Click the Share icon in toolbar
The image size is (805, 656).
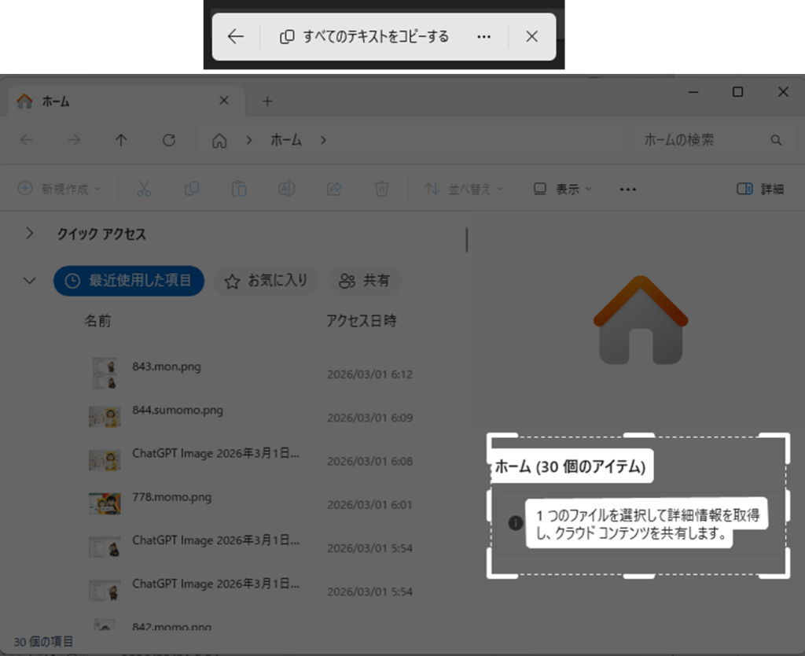(x=333, y=189)
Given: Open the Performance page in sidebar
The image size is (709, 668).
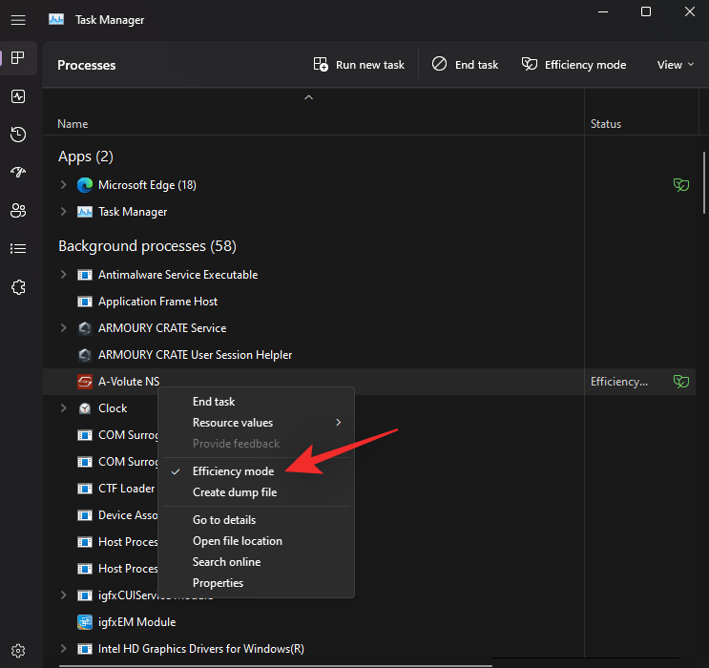Looking at the screenshot, I should click(18, 96).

_ _ _ _ _ _ _

• [YOUR TASK] Render each line of the entries above as a Markdown table with the columns "Row" and "Line", numbering the rows and skipping any blank lines. Leave the pictures out of the table.

• [FINISHED EXERCISE]
| Row | Line |
|---|---|
| 1 | Click the Share icon in toolbar |
| 2 | The image size is (805, 656). |
| 3 | (x=333, y=189) |
| 4 | Given: Open the Performance page in sidebar |
| 5 | The image size is (709, 668). |
| 6 | Looking at the screenshot, I should click(18, 96). |